Start of Block
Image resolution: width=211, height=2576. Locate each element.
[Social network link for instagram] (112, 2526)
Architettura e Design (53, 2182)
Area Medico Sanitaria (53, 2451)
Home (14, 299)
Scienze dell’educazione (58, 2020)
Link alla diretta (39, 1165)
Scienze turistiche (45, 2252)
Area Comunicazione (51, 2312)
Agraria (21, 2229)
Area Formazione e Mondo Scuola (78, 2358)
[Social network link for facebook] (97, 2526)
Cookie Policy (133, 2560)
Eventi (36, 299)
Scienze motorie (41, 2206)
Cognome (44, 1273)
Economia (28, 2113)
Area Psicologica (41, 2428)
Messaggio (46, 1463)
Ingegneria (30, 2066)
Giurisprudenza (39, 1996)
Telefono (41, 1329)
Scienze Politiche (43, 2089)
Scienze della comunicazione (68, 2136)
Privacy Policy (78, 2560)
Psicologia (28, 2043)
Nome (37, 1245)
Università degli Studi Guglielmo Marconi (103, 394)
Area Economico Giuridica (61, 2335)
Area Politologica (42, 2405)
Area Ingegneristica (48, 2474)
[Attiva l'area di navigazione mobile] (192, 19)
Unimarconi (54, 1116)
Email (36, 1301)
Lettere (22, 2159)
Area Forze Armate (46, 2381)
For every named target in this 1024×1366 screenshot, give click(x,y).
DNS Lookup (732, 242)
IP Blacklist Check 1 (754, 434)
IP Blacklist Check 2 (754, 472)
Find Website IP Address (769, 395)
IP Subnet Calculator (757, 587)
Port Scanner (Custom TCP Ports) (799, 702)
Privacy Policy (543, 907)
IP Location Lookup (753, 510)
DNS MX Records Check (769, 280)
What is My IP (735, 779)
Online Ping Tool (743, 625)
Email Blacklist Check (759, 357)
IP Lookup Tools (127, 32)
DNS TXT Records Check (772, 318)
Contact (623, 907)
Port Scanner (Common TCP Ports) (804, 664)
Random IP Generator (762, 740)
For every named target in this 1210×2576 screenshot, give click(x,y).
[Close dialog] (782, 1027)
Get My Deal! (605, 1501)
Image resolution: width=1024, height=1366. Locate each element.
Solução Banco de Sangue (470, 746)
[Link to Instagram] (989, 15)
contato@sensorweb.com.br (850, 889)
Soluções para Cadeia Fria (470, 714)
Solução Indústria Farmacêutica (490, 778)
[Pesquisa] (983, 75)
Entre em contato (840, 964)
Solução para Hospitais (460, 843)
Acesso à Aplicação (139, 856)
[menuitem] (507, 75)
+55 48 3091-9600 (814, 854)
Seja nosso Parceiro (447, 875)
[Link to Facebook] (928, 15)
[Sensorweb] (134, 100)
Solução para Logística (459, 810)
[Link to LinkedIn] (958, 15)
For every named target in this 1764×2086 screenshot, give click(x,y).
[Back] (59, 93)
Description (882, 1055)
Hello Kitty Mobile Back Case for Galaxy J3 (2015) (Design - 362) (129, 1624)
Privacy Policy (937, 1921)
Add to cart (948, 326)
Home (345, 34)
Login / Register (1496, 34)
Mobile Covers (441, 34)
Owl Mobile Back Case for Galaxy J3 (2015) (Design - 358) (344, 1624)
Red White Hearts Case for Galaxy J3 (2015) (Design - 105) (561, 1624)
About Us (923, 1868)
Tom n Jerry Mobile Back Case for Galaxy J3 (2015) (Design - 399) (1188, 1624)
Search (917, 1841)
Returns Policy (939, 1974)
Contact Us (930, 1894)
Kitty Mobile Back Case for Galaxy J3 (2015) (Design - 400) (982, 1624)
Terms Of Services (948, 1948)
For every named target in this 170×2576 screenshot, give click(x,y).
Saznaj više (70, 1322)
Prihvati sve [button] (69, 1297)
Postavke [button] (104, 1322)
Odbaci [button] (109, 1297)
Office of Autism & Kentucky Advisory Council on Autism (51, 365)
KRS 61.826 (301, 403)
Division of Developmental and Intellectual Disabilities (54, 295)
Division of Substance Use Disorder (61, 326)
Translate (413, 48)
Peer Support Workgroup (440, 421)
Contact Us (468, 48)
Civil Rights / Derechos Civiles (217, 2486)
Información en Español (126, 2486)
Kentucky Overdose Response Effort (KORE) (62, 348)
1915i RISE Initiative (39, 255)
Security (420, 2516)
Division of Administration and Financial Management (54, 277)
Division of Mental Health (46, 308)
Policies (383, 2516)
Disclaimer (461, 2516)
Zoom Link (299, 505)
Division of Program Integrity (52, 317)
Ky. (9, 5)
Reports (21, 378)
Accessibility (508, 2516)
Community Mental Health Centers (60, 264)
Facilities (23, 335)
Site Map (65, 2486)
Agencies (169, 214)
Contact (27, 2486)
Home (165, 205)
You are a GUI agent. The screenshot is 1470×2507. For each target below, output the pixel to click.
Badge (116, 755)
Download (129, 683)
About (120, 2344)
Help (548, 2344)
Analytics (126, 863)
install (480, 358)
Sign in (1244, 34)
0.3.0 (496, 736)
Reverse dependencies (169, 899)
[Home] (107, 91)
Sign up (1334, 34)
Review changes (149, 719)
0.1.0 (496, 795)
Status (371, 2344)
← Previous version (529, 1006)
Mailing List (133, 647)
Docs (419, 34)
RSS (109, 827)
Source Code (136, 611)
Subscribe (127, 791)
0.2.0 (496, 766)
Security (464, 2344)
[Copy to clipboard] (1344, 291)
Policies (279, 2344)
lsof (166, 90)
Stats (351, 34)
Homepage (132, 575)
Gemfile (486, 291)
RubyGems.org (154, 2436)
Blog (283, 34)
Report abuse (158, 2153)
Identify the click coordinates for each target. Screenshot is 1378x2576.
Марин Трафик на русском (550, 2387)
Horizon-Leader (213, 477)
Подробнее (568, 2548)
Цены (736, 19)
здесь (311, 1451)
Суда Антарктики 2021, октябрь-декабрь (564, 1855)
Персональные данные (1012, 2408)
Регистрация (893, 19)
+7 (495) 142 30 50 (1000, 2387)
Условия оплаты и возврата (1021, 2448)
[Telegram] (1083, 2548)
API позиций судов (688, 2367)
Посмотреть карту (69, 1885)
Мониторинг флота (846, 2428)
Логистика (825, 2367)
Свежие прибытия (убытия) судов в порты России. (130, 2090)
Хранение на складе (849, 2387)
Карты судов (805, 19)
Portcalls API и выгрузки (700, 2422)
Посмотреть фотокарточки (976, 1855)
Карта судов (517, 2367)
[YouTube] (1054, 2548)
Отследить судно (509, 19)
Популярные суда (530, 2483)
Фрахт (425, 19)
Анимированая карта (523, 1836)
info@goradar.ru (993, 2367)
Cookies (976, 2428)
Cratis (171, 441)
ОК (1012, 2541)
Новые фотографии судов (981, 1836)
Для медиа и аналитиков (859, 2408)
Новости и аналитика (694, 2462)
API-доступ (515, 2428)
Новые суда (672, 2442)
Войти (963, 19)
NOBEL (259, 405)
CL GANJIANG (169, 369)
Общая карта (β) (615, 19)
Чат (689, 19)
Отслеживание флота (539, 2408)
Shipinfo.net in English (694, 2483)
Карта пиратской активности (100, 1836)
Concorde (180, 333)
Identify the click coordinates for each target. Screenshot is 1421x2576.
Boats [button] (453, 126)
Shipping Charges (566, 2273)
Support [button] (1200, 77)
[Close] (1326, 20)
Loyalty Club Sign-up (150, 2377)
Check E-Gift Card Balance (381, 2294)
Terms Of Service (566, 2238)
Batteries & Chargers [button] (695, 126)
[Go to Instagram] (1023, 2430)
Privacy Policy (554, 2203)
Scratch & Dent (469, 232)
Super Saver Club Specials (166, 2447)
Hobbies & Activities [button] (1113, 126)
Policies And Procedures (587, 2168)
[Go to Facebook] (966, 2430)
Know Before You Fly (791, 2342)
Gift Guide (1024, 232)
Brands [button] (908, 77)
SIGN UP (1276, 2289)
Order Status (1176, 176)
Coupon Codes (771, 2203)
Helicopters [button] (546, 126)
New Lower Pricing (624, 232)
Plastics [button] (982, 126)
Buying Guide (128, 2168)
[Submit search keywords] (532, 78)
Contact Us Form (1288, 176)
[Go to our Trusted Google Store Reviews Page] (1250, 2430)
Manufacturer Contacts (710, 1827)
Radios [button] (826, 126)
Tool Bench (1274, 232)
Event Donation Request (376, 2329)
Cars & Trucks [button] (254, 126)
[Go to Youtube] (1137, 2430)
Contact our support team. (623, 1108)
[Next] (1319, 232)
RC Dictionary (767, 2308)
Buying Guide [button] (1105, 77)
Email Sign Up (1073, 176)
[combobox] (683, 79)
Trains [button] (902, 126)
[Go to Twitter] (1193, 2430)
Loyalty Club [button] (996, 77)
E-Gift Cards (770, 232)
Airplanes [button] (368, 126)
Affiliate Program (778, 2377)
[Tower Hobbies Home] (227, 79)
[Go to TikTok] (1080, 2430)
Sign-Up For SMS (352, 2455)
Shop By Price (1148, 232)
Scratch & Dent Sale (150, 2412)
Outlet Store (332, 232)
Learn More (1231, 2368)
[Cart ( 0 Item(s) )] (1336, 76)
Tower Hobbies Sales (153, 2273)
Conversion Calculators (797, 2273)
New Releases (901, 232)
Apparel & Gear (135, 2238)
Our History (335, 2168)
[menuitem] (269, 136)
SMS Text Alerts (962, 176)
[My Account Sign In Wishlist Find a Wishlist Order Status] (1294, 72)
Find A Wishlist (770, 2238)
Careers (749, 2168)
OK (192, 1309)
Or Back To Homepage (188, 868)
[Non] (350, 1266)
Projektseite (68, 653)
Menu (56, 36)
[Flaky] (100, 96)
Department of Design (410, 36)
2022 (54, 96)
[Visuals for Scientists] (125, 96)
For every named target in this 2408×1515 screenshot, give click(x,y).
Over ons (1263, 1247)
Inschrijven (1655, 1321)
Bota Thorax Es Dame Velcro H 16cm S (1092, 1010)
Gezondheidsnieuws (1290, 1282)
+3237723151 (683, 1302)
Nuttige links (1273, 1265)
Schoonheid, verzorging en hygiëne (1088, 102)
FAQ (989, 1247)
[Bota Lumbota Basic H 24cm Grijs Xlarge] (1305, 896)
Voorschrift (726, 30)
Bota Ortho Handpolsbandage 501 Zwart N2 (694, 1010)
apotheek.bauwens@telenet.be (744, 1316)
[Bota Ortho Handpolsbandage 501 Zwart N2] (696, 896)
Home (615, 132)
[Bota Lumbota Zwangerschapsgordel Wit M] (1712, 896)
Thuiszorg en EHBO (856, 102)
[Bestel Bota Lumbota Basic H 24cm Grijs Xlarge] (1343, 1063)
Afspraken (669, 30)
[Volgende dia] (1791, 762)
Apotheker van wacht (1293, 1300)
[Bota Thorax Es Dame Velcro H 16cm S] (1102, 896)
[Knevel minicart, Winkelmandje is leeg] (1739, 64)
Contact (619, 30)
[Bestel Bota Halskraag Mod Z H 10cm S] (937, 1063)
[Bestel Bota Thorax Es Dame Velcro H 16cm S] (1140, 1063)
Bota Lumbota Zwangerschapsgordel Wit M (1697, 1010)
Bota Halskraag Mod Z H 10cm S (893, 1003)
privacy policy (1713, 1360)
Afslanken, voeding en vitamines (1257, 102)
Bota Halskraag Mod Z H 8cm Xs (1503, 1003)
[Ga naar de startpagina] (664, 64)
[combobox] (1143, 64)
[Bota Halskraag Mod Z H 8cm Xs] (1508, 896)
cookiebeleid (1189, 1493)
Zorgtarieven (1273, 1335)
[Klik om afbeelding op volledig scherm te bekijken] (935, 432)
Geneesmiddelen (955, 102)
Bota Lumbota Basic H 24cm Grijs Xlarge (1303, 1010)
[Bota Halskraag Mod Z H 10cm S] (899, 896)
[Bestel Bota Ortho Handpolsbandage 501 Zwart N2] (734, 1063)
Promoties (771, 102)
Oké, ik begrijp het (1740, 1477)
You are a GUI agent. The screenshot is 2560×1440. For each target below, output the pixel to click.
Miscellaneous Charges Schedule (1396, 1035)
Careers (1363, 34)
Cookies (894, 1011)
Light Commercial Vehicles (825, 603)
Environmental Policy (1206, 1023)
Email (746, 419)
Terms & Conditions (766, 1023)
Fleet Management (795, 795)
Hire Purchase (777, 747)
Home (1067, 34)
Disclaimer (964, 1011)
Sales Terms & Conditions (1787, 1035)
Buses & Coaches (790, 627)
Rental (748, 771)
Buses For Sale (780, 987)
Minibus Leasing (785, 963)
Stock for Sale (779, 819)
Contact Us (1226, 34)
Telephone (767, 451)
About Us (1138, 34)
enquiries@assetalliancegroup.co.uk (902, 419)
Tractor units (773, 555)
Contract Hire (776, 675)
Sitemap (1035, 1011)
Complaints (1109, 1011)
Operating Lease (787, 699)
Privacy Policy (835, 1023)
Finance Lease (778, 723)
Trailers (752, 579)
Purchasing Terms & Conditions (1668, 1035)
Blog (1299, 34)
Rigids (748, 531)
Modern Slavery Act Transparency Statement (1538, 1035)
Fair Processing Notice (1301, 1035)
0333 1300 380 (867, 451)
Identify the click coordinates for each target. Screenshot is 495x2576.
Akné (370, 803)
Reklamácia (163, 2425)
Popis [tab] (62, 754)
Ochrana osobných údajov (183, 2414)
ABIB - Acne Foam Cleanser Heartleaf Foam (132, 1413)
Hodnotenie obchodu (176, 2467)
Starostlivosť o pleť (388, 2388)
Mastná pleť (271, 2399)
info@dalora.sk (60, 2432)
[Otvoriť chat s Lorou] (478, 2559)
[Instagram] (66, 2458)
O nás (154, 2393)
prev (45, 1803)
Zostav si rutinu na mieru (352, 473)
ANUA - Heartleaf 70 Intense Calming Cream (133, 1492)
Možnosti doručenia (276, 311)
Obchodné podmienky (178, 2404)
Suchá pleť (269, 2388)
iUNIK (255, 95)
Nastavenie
End of Block
# Required work:
Print only these lines, please. They run from the start of the entries above to the line containing "[Social network link for facebook] (97, 2526)", both ends included, and must match exactly.

# Reply:
Image resolution: width=211, height=2576. Locate each element.
[Social network link for instagram] (112, 2526)
Architettura e Design (53, 2182)
Area Medico Sanitaria (53, 2451)
Home (14, 299)
Scienze dell’educazione (58, 2020)
Link alla diretta (39, 1165)
Scienze turistiche (45, 2252)
Area Comunicazione (51, 2312)
Agraria (21, 2229)
Area Formazione e Mondo Scuola (78, 2358)
[Social network link for facebook] (97, 2526)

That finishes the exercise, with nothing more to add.